Colombia’s President Ivan Duque said Sunday he will sign a decree that would allow police to confiscate small amounts of drugs from presumed consumers, despite warnings this would be in violation of the constitution.
From New York City, where the president met with Colombians residing in the United States, Duque said that “in the coming days I will be signing the decree that will allow Police to confiscate any doses in the streets of Colombia.”
According to Duque, the new policy seeks to target drug dealers, but will also affect consumers.
The president announced he would also seek to strengthen public health policies that seek to improve public services aimed at the prevention and intervention of drug addiction, which has been on the rise throughout Latin America.
It appears that Duque’s decree would not allow Police to fine or arrest people caught with small doses of drugs as proposed by Guillermo Botero, Duque’s controversial Defense Minister who is in charge of the police.

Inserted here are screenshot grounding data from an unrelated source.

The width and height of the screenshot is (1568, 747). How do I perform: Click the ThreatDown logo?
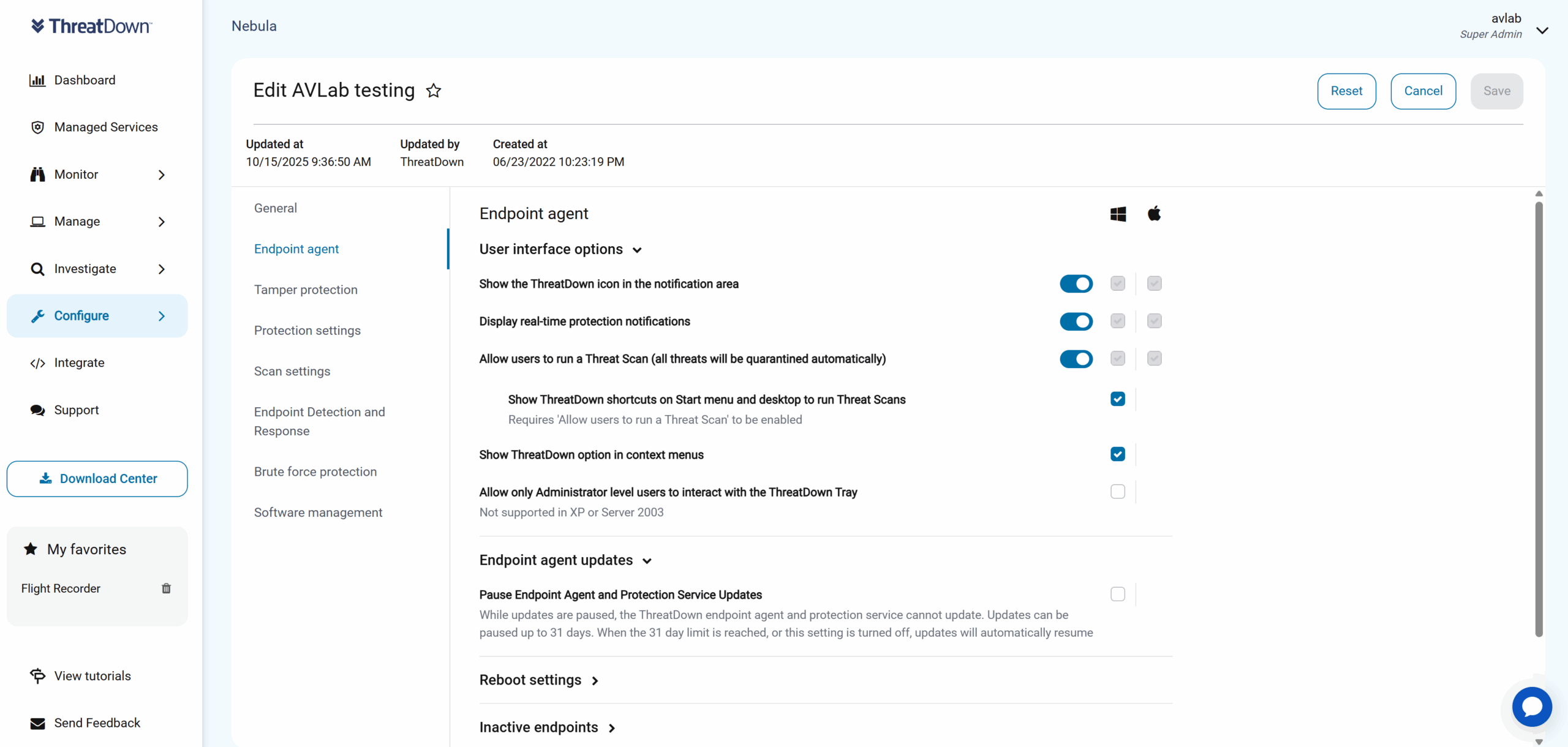(91, 26)
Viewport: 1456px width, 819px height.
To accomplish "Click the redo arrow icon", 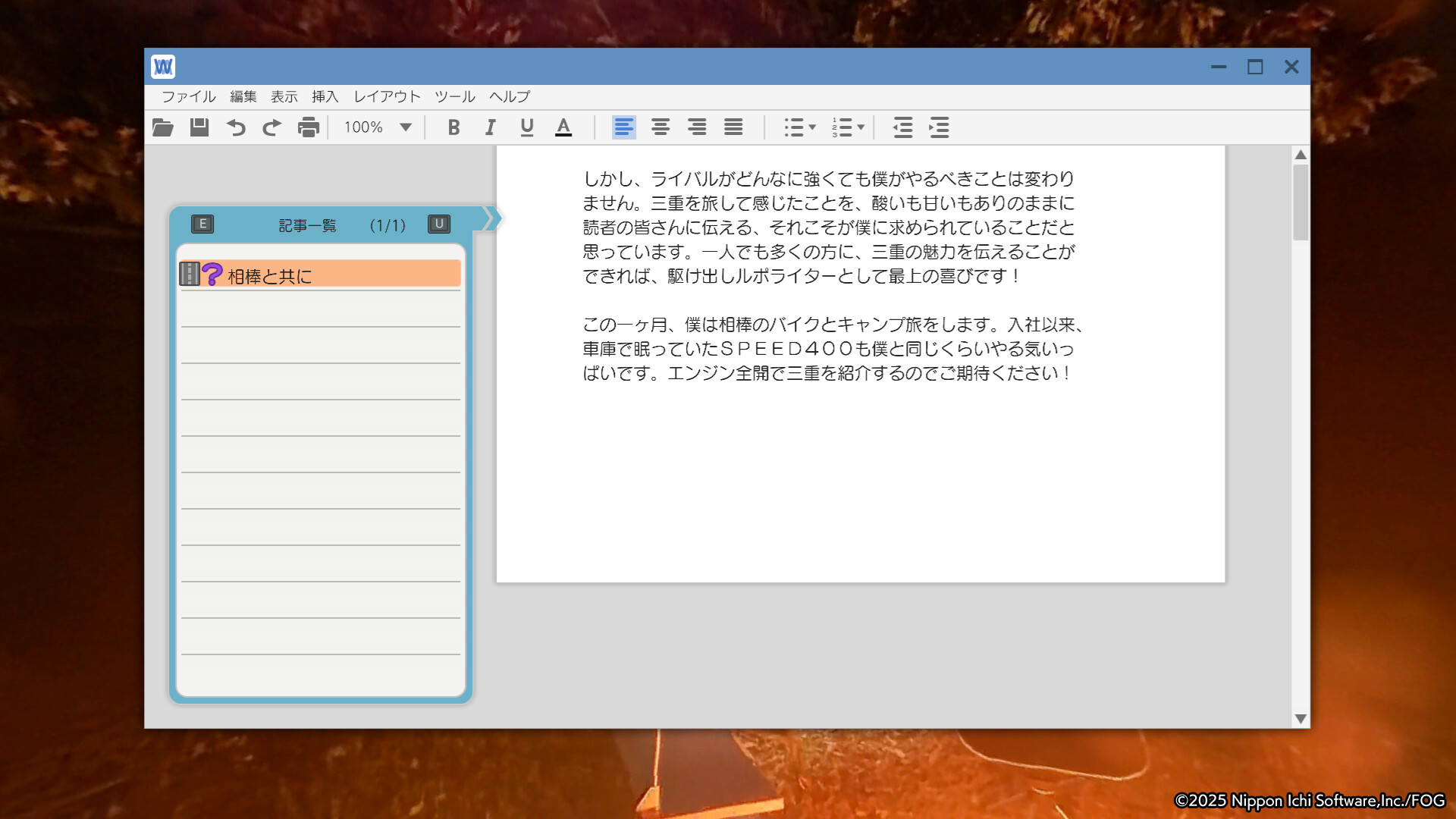I will tap(271, 127).
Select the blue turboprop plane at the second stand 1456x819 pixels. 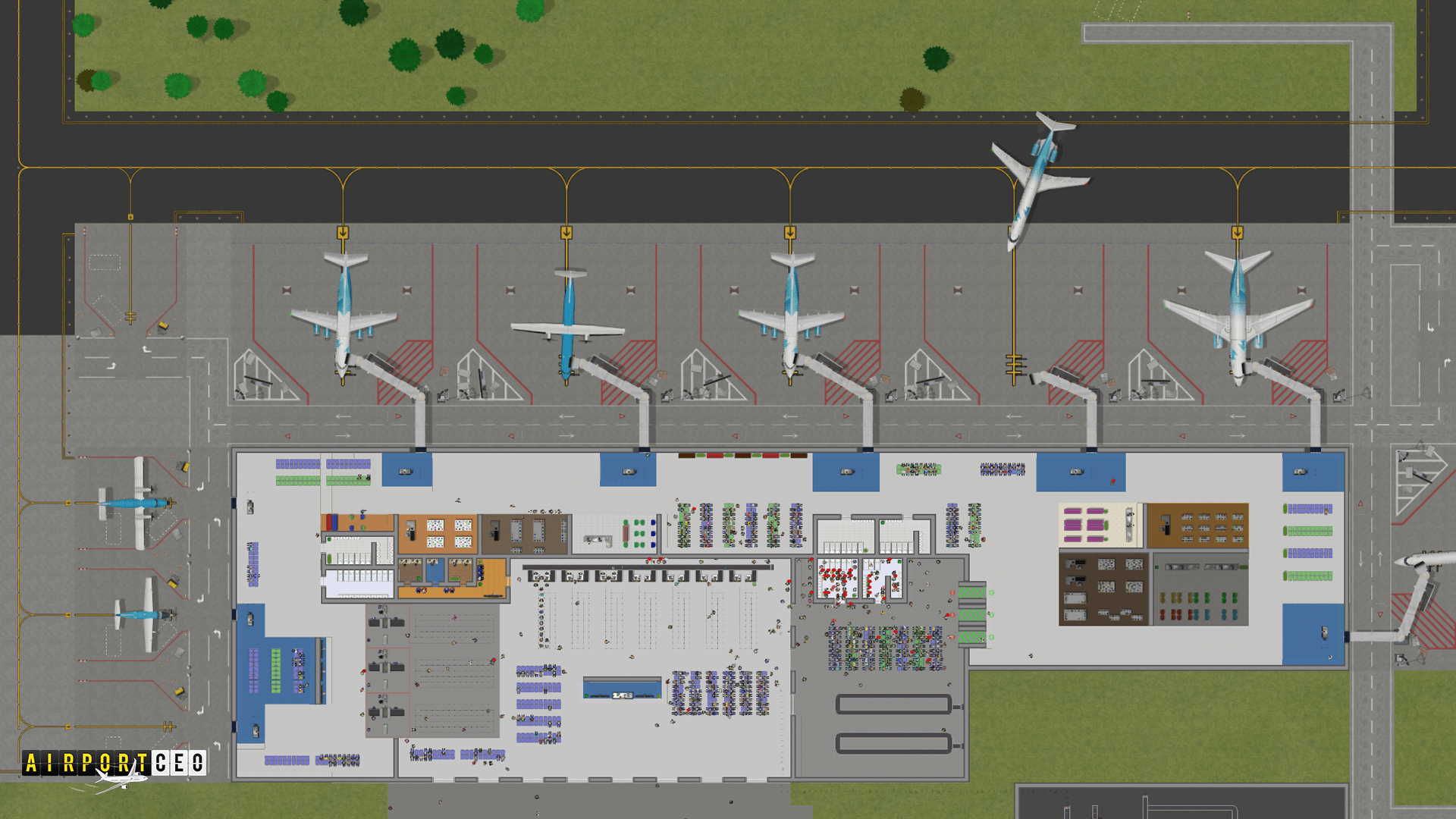click(567, 322)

At a time that more and more countries are choosing to decriminalize the possession and consumption of marijuana, a drug generally considered less harmless than coffee, Duque wants to defy this global trend and return to repressive policies.

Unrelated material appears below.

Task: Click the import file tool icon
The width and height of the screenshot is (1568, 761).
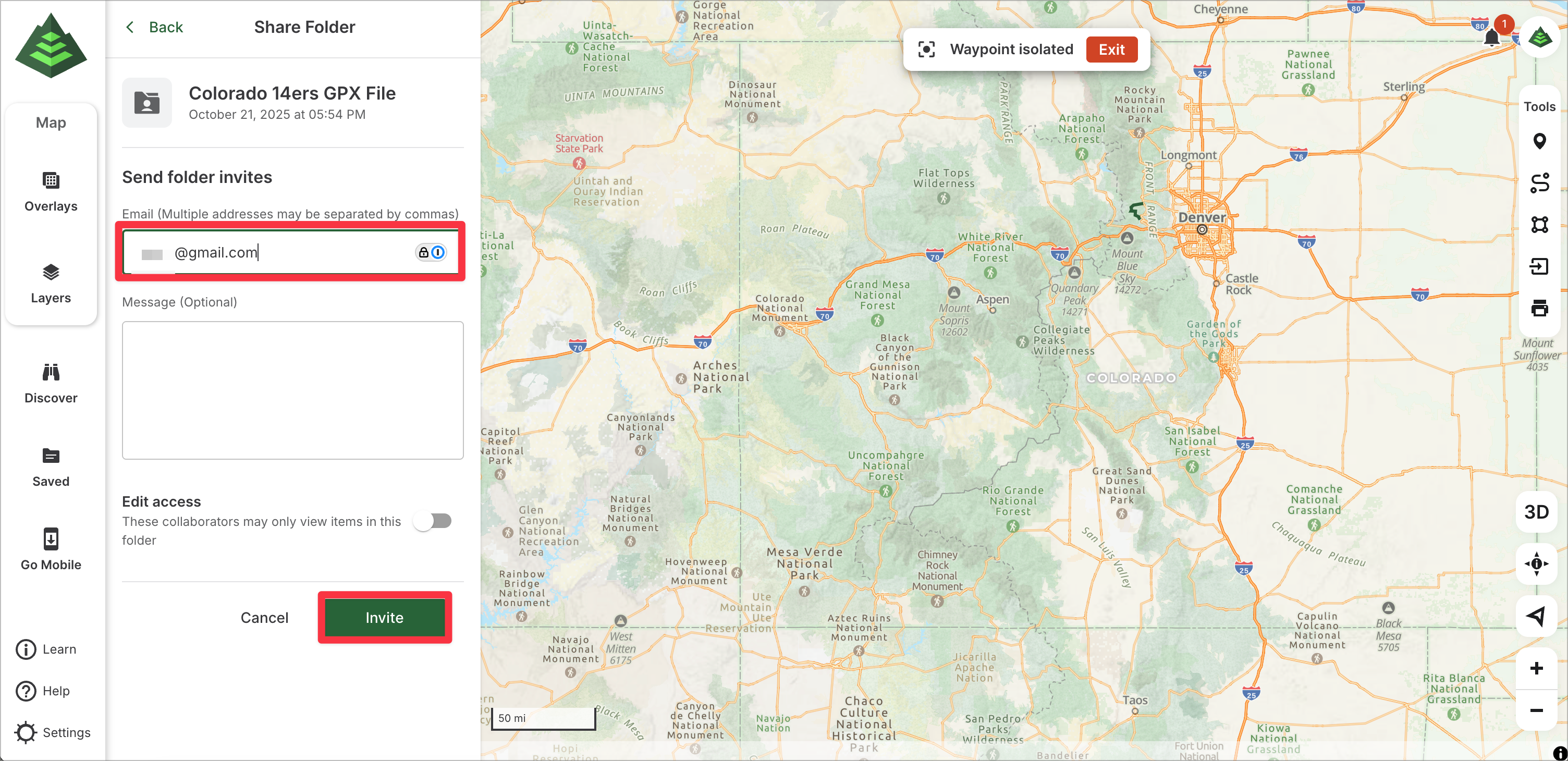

Currently, consuming drugs in public is against the law and allows police to obligate consumers to take a course on the dangers of drug addiction. The carrying of small doses of drugs and there consumption are decriminalized and considered a public health issue.
Most harmful drugs
- Crack cocaine
Source: Independent Scientific Committee on Drugs (ISCD)
The reversal of the liberal policy promoted by his predecessor, former President Juan Manuel Santos, is highly controversial; according to the Constitutional Court, the possession of drugs like marijuana and cocaine is permitted as long as the drugs are for personal consumption.
Consequently, it is far from certain whether the court will ratify the presidential decree that bypasses Congress or declare the presidential order unconstitutional.
The ban on the possession of marijuana will take effect the minute the president signs off on it, meaning that by the end of the week police will be allowed to confiscate all drugs, no matter how small the portion.
Duque’s intents to rewind the country’s drug policies, has spurred major opposition not just from consumers, but also from drug policy experts and scholars.
According to the dean on the law faculty of the Free University, Duque’s decree is “an attack on liberty” that is in violation of the constitution.
President Ivan Duque and his conservative friends, with the publication of the draft decree that seeks to confiscate the personal dose, are not only demonstrating their ignorance of the precedent of constitutional jurisprudence that precedes this controversial issue, but are also ignoring what the Constitutional Court has said and decided on the matter.
Free University Law dean Oscar Castelblanco
Whether Duque’s decree will survive scrutiny from the Constitutional Court is far from certain, and possibly unlikely. The court that tests the constitutionality of laws and decree on multiple occasions ruled that the consumption and carrying of marijuana is a constitutional right.